For Garcia, the ruling is personal.

“I’ve called the border town of San Diego my home for over 30 years. I am an attorney, an entrepreneur, a leader,” she says. Yet she reveals, “I am also undocumented. Being undocumented means living with fear of being apprehended and deported. When we won our case defending DACA in the Supreme Court, thousands became hopeful that we would have protection from deportation and the opportunity to work lawfully. Our dreams, with the recent decision of the court in Texas, are once more put on hold. It is also devastating to see my clients, many of them minor children, undergo such turmoil.”

Garcia continued, “We do everything we’re told to do. Our contributions to this country are innumerable. Yet, there’s no path to citizenship for us. We pay taxes, build the economy, and contribute to our communities during a pandemic. Yet, we are rejected and insulted once more. Every day that we live without a path to citizenship, is a day filled with anxiety and fear.” 

The ruling was made by federal Judge Andrew Hanen in Texas. The ruling does not prevent U.S. Citizenship and Immigration Services from accepting applications who previously applied for DACA, but does prohibit Homeland Security from approving any new applications. But the decision strikes fear into young immigrants who fear that applications listing all of their personal information could facilitate deportation in the future, if Congress fails to take action.

President Biden called on Congress to provide permanent protection by “granting a path to citizenship for Dreams that will provide the certainty and stability that these young people need and deserve.” He has repeatedly urged Congress to pass the American Dream and Promise Act and now urged Congress to do so “through reconciliation or other means” with “the greatest urgency.”

Ju Hong, a DACA recipient in California, lost his job and his health insurance after his work permits experienced due to a backlog in processing DACA renewals even before the Texas judge’s ruling.  He, too, wants to see permanent protections.  “We’re tired of living like this—with this fear, anxiety and stress,” Hong told CNN. “Enough is enough”

In March, the House of Representatives did approve legislation that would create a pathway to citizenship for DACA recipients, with only a handful of Republican votes But Republicans in the Senate have thus far refused to support passage. So immigrant advocates are lobbying Democrats to include a provision in the budget this year, though it’s far from certain whether such an effort would succeed.
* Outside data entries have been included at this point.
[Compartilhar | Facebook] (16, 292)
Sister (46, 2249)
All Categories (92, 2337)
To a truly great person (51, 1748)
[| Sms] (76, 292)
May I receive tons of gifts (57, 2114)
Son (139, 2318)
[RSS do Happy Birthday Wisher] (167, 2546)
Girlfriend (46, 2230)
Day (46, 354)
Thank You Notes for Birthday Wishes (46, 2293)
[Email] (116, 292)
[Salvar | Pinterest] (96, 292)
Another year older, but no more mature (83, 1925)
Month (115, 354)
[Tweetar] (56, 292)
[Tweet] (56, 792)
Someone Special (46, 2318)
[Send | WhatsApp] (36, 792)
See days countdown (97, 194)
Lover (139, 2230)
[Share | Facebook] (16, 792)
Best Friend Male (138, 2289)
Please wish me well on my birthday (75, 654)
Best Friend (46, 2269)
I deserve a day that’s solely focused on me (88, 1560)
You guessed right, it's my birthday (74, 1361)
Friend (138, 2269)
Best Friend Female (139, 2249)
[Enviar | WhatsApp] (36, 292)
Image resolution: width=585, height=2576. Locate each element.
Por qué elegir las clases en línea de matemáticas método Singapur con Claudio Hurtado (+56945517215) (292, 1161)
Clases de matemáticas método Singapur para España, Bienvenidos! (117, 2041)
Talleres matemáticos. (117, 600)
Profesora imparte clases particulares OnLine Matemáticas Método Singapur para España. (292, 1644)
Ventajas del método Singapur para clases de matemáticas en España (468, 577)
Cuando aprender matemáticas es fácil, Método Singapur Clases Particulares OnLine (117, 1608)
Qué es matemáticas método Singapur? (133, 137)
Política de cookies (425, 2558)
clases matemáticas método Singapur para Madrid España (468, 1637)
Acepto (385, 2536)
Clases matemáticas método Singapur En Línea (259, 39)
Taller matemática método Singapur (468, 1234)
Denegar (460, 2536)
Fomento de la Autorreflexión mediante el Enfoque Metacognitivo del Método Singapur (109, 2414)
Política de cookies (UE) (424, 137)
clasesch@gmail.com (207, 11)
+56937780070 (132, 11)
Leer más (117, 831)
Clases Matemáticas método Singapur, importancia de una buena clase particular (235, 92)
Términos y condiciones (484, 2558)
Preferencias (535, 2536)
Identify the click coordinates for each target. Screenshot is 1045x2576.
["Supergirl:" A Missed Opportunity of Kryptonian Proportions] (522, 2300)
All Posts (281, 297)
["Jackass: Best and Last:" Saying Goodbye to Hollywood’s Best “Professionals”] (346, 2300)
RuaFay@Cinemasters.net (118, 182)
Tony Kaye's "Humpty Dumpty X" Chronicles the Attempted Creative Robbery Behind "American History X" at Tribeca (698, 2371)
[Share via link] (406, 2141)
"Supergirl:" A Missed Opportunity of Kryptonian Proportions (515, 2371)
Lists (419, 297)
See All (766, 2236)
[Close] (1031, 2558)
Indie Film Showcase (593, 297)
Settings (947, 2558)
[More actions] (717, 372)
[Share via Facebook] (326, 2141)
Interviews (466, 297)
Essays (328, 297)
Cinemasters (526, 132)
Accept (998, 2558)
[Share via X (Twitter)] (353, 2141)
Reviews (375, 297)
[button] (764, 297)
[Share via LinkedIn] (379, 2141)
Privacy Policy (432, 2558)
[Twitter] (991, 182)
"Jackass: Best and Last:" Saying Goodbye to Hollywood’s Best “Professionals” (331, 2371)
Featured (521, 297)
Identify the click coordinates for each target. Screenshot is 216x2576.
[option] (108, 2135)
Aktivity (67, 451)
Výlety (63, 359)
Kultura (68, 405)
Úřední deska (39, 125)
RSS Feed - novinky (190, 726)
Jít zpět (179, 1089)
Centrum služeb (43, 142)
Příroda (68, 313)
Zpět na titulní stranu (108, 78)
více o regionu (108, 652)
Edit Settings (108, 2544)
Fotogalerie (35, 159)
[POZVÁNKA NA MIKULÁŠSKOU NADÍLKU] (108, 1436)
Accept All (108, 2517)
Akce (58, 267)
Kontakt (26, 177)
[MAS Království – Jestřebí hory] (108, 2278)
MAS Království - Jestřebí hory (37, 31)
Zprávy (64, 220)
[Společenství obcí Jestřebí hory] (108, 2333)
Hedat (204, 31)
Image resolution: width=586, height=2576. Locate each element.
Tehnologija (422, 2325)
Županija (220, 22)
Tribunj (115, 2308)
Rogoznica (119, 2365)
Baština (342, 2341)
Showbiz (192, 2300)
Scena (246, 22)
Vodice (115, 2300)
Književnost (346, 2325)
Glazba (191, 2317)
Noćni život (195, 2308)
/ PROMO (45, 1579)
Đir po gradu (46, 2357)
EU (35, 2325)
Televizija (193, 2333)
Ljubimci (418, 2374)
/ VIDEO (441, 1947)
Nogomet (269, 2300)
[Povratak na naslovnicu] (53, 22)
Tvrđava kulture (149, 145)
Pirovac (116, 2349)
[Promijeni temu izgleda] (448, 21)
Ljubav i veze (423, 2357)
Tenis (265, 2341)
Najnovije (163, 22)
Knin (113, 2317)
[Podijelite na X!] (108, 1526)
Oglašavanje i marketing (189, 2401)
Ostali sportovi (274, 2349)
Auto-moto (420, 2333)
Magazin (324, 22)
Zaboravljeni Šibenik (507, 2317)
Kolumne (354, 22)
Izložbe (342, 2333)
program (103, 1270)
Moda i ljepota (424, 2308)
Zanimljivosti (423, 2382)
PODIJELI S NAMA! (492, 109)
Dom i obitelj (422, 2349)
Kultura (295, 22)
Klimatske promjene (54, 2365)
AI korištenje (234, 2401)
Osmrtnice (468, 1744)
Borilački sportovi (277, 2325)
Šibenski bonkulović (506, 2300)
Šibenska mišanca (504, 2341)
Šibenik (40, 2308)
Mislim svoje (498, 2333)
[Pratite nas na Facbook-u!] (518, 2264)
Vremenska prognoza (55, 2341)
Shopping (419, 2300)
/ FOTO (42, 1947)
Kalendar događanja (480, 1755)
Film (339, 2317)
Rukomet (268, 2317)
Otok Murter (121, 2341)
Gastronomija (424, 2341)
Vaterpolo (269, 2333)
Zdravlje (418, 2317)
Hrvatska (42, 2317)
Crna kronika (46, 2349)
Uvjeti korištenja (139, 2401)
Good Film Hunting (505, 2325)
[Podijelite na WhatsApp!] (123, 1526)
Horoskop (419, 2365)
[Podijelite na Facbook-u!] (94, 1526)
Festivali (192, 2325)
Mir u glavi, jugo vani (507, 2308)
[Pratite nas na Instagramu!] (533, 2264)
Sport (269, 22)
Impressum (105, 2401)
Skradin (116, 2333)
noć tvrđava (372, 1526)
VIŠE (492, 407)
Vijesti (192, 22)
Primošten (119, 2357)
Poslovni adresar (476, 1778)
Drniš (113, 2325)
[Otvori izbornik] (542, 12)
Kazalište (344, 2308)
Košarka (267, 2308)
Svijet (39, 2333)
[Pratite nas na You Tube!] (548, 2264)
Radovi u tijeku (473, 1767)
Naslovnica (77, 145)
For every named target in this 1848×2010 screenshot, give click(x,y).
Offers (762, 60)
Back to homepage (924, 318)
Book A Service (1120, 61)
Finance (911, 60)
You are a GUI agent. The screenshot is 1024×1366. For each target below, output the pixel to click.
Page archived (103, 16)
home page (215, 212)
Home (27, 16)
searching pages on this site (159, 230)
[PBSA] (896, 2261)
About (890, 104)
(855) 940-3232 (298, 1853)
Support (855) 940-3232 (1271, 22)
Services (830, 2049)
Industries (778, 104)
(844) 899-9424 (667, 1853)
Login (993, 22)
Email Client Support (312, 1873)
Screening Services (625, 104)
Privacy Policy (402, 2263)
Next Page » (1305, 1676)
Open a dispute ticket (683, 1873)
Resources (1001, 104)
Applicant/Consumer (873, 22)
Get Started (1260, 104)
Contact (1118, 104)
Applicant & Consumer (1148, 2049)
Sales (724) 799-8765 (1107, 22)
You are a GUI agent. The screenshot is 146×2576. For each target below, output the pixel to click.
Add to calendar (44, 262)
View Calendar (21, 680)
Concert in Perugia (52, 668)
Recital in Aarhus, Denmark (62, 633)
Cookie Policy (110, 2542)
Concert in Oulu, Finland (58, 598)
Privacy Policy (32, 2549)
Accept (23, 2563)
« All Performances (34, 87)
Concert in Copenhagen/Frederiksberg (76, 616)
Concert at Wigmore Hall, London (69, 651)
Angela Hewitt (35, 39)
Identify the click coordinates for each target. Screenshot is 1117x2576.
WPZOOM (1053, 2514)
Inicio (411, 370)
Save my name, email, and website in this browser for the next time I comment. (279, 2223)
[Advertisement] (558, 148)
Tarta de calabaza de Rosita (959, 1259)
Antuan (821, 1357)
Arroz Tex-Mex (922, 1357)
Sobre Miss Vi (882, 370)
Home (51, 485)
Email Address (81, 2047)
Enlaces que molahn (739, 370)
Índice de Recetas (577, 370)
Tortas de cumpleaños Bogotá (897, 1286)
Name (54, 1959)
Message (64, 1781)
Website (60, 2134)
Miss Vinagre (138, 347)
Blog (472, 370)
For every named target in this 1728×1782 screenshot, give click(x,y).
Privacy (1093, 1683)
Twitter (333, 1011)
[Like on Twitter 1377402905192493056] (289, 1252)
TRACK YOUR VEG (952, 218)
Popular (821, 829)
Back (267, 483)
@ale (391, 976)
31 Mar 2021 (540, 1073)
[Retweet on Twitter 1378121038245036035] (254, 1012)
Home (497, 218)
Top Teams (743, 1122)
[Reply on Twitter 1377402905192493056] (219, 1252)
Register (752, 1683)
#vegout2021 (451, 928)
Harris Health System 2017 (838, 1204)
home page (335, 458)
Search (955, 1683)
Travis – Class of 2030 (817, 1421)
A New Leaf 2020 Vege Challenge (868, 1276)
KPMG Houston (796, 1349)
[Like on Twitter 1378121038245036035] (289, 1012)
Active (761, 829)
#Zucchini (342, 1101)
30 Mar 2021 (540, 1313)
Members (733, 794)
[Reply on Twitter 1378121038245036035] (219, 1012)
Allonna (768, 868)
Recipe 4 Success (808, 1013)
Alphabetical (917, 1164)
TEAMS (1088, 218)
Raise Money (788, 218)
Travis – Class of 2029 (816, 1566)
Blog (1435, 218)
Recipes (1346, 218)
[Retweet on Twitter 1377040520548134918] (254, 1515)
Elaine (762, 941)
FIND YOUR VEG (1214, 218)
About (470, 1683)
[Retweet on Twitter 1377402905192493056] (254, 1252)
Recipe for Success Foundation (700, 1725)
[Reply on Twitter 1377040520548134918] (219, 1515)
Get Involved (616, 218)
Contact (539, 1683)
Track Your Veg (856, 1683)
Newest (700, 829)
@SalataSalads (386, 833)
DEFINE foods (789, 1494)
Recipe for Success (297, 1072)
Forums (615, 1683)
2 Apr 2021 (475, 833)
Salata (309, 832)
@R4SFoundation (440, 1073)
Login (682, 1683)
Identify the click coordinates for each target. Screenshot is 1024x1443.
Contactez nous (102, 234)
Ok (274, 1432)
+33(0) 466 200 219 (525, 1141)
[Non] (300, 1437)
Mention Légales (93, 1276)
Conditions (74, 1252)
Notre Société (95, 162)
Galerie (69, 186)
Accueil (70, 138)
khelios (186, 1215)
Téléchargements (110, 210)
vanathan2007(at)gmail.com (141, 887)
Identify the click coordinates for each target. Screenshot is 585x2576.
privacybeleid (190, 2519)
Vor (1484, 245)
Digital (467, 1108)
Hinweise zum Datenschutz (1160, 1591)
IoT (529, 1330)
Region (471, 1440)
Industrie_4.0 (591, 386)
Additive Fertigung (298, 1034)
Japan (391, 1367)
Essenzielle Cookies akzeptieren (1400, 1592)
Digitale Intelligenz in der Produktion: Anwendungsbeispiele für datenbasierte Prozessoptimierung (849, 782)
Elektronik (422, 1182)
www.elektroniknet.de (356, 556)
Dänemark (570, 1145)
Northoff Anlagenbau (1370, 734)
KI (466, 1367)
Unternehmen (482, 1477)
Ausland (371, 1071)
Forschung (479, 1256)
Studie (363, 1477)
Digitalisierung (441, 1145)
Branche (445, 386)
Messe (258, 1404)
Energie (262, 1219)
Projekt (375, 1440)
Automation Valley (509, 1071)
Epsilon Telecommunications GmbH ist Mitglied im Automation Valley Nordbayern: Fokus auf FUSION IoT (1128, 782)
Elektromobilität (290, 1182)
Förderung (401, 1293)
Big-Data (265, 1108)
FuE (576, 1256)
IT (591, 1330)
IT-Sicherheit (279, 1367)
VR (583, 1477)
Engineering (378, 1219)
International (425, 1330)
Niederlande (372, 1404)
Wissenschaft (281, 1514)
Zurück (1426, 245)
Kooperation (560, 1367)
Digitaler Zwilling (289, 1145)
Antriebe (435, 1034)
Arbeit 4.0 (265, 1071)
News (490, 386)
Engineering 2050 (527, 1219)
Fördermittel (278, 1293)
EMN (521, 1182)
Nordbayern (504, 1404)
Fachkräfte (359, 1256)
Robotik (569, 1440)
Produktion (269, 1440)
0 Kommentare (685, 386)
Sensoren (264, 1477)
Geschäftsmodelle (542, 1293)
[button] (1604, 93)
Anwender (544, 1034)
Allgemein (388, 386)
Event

“It is devastating to see that at this point the court and elected officials are stlil playing with our future,” Viviana Arciniega, a member of the Southern Border Communities Colalition, says. “We are tired of hearing false promises and nothing going forward…Now is the time for Congress to take charge and fight for what really matters, the well-being of our families.”   She wants to see protections beyond Dreamers, for all of the estimated 11 million undocumented Americans in the U.S. including an estimated 2.3 million undocumented essential workers in the southern border states.